Structured Query language (“SQL”) is widely used by software professionals to query relational databases. One powerful feature of SQL is the nested query. Nested queries are sub-queries embedded within a larger query such that the output thereof becomes input for the larger query. The need for such queries typically arises when sought after data depends on multiple tables within the database.
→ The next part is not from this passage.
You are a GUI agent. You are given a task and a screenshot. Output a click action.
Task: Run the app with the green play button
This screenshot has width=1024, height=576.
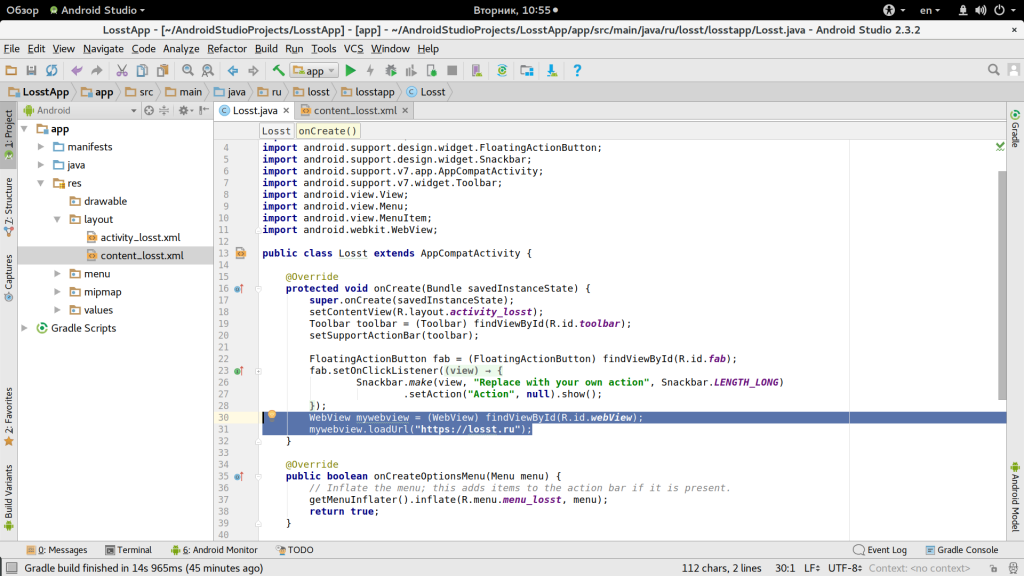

Database management systems (“DBMS”) are typically equipped with processing subsystems known as optimizers. Such optimizers aim to provide a runtime engine of the DBMS with the most efficient plan for executing a received query. By way of example, the following query may be received by a DBMS:
The query shown above includes two nested queries within parenthesis: (select x from bar where bar.y=foo.b) and (select y from bar where bar.x=foo.a). Since execution of each nested query would require multiple evaluations of every row in table foo, an optimizer may devise a plan to filter out rows that fail the first nested query such that the second nested query only evaluates the satisfactory rows. Therefore, if only one thousand of one million rows stored in table foo satisfy the first nested query, whose predicate is “bar.y=foo.b,” the predicate of the second nested query, which is “bar.x=foo.a,” would only evaluate the one thousand rows. This is more efficient than evaluating one million rows multiple times. Optimizers may devise different plans for different types of queries.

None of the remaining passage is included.